Alessandra Koral Munduruku, liderança indígena e ativista social, ganhadora do prêmio de Direitos Humanos Robert F. Kennedy, em 2020, participou do Festival de Parintins pelo segundo ano consecutivo. Com a expectativa de reforçar o coro pela proteção da Floresta Amazônica, afirma que “A luta pelo rio é dos povos indígenas. A luta contra o garimpo e as invasões de nossa terra também é dos povos indígenas. A luta por vida digna para o nosso povo, do mesmo jeito, é nossa. A gente protege a Amazônia porque ela é nossa vida – a floresta, os bichos, as águas. Por isso vim aqui, novamente, em Parintins, para participar com o Boi Caprichoso. É o brado do nosso povo, de gente guerreira, de punhos erguidos com o boi negro de Parintins. É a nossa voz em defesa da Amazônia que chega a mais gente, que sensibiliza as pessoas para as nossas causas. É bom caminhar de mãos dadas e saber que a gente tem parceiros e parceiras porque a luta não é fácil. Mas a gente segue em frente! Me sinto como uma árvore, com raízes fortes, que vai dar frutos… nossa luta frutifica”.
O jornalista Fábio Gonçalves Modesto, Pai Francisco do Boi Bumbá Caprichoso, diz que “Anos atrás, o povo preto era apenas lembrado por nossas dores e sofrimentos, apenas visto como indivíduos escravizados, marginalizados. Um sintoma da ideologia racial que reproduz e legitima o racismo, fazendo eco na exploração e repressão de mulheres e homens socialmente marginalizados e estigmatizados racialmente.

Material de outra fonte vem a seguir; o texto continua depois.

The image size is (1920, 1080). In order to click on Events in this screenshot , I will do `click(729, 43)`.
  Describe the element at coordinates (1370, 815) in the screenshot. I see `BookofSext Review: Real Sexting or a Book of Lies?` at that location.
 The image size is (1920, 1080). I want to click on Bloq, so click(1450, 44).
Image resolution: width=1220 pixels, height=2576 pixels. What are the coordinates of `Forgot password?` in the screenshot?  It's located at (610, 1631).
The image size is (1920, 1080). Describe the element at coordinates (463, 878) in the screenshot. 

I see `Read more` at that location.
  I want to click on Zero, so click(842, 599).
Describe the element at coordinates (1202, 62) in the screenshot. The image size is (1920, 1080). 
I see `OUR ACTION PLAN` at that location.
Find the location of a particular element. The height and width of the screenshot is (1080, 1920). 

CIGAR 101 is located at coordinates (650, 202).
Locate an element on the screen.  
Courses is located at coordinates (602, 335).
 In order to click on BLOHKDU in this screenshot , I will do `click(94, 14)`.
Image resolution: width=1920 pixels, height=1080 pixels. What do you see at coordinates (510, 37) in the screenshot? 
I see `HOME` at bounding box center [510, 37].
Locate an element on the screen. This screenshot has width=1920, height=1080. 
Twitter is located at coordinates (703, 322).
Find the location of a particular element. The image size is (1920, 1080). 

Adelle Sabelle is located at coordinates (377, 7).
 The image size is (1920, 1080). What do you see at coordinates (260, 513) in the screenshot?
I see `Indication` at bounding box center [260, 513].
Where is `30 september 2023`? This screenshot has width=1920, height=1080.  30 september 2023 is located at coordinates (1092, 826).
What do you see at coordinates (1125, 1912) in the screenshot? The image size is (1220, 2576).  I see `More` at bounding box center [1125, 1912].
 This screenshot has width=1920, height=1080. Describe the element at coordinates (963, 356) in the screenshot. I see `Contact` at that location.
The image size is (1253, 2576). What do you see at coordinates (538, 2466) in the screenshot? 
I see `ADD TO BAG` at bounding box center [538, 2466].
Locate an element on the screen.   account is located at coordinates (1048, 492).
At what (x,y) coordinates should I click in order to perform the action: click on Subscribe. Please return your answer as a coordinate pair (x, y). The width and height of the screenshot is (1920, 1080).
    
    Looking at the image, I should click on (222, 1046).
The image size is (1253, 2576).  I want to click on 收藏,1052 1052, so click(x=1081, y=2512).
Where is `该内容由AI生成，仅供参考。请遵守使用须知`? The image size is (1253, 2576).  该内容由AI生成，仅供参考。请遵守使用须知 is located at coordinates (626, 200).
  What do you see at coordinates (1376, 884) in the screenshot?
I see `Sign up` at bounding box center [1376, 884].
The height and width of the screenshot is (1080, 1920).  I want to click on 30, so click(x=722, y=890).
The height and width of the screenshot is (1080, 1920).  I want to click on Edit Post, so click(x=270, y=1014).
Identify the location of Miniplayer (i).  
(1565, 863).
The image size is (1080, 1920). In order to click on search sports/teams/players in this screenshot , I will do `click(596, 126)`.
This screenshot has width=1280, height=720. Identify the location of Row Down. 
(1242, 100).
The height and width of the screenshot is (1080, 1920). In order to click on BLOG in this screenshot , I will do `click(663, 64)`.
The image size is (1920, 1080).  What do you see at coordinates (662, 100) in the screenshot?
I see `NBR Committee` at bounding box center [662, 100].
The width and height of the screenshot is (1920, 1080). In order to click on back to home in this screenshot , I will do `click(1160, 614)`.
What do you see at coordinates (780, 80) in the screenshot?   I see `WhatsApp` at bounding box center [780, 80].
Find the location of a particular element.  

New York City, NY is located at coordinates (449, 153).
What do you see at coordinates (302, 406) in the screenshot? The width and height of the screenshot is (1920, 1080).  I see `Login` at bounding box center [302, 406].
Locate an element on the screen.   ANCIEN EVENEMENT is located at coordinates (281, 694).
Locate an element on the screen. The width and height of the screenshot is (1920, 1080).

Entretanto, nossa pele, nossa cor e nossos traços reverberam nossas lutas, nossas causas. Por tanto tempo, resistimos para existir em uma sociedade ainda presa a um discurso do passado colonial. Mas o Boi Caprichoso, o Boi Negro de Parintins, em conexões mais amplas, como um instrumento educativo poderoso, dá visibilidade a um povo que não somente é lembrado por momentos de dor e sofrimento, mas por sua fundamental contribuição para a sociodiversidade amazônica, fazendo deste um lugar plural, rico em tradições, culturas e experiências de resistência que no ventre da Amazônia se enraizou e fez daqui sua morada ancestral. Aqui, moldou-se uma Amazônia de tantos povos, de tantos mitos e ritos, de diversas culturas e vivências, onde, na diversidade, apresenta sua peculiaridade identitária, no qual o povo preto se sente representado e abraçado pela estrela reluzente do Boi Caprichoso, fazendo este brado ecoar em forma de festa”.
Bruna Brelaz Amazonense, ativista, estudante e presidente da União Nacional dos Estudantes (UNE), declaradamente torcedora do Boi Caprichoso, emocionada fala sobre a canção Hutukara Yanomami, dedicada a Davi Kopenawa: “O Caprichoso denuncia a fome, o abandono e a dor que se abateram sobre esse povo recentemente, mas não tiraram a sua voz e a sua essência de vida. Muito se passou nesse país para que possamos gritar que vidas indígenas importam e que essas tradições e culturas já ocupavam o nosso território muito antes dessa civilização brasileira que conhecemos hoje. Como diz a nossa companheira e representante de lutas Célia Xakriabá, deputada eleita pelo estado de Minas Gerais, antes da coroa, já existia um cocar”.
Parintins é o quarto município mais populoso do Amazonas, com uma população de 96.372 pessoas, de acordo com a estimativa do Instituto Brasileiro de Geografia e Estatística (IBGE). Em sua 56ª edição, o Festival de Parintins lotou o Bumbódromo, que comemora seus 35 anos nesta edição, em três noites, atraindo olhares de todo o mundo com a alegria dos brincantes de boi-bumbá. Foram cerca de 20 mil pessoas por noite e, de acordo com a Amazonastur, 120 mil pessoas visitaram a ilha durante o período do festival.